I
gaze aft from my place in the bow.
The windmill in the little wind power station behind the wheel is nearly totally still.
Front-row seat. A sea-view as far as the eye can see. A clear, blue sky without a cloud in sight. A becalmed, mirror-like sea. But that’s not good enough for a restless mind starved for stimulation.
A formative mind that never learned the importance that a pause from external stimulus is essential.
I close my eyes and escape into a mind and thought sphere.
Once there, I share a train cabin on the Trans-Siberian railway with an unknown woman who arouses my curiosity.
I’ve just turned twenty and did something which at that time was different, completely outside my ‘normal’ character structure.
To choose to travel alone through Russia by train was not a decision that surprised those who knew me. But to reveal my innermost secrets to a stranger was something that went entirely against my strong integrity.
It was cathartic in some way. To divulge something, I have carried for so long I can’t even remember. Somewhere between Moscow and Vladivostok, somewhere between integrity and being excluded.
She had the seat opposite mine. I tried to give my attention to the snow-capped landscape passing outside. But my gaze longs to rest on her beautiful manifestation: long, black braids hanging over a multi-coloured poncho, rosy cheekbones on light brown skin. An appealing stillness in contrast to the constantly changing view on the periphery.
She seemed familiar, as though we’d met previously. As if we’d always known one another despite our not yet having spoken. It sounds stupid, wholly without logic, as life often is.
I don’t remember her name, but that doesn’t matter as I remember what she said that touched me deeply.
She did not ask me for my name, she asked why I was traveling on just this train.
The superficial reply would have been that I had chosen to travel through Russia by train as I, at a restaurant a few weeks prior to booking my trip, overheard a conversation about the Trans-Siberian railway.
But as the question was asked from deep within, even the answer came from a more authentic place within me.
I remember that without thinking about it, I answered that I most likely sat on just this train because of a strong inner conviction that we could not only exist our short human experiences here on earth. That I was bound to break free completely from the structured life I was incorporated into in an attempt to find some other way that would bring me closer to the truth of what we are.
This trip was my first conscious step toward a lifestyle and life paths, which I then didn’t realise would mean challenges I had never dreamed of.

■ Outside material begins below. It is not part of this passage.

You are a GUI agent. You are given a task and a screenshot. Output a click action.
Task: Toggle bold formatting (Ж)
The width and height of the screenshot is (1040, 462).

I asked for the truth and that is what I’d get. But it would not be presented to me wrapped in tissue paper, as I naively believed at that time. At that time, I read about truth in books and holy writings. Truth was a mental projection of a better reality beyond the one I had.
But I had not even consciously tasted it. Its nectar was simply something in my imagination that I longed for but did not know how to find.
She said only one thing the entire trip. Otherwise she sat quietly and listened, attentive. She did not at all seem to feel what I shared was strange or dopey. She seemed to understand and just nodded a bit now and then.
Our paths parted when a voice from the loudspeaker in broken English said that those who were changing to the Trans Mongolian Railway were to disembark.
Some meetings are short but leave long-term impressions on us. This was such a meeting.
A meeting beyond the superficial roll-playing we often play when meeting others. This was a meeting where someone bares their heart and a calm presence listens without judging, assessing and analysing. A meeting permeated by honesty and true love.
A meeting so short yet nevertheless so authentic.
She stood on the platform with her bag in one hand and a large fur hat on her head. We continued silently watching each other through the window as the train rolled on.
I remember her energy seemed to stay with us in the compartment and in me, long after she had disembarked.
I also remember the second and last thing she said on the whole trip. I jotted it down in my notebook later that day, a notebook filled with thoughts, reflections and quotes. A notebook I, a few years ago, cleaned out with various other belongings I no longer considered myself to need.
I remember anyway, as if it was said to me yesterday. But according to humans’ made up time structure it was not yesterday but eight years ago.
Just after a long silence and right before she was changing trains, she said, “Once you’ve experienced a taste of truth is when you can first make a conscious choice to allow your dynamic existence to be in harmony with it.”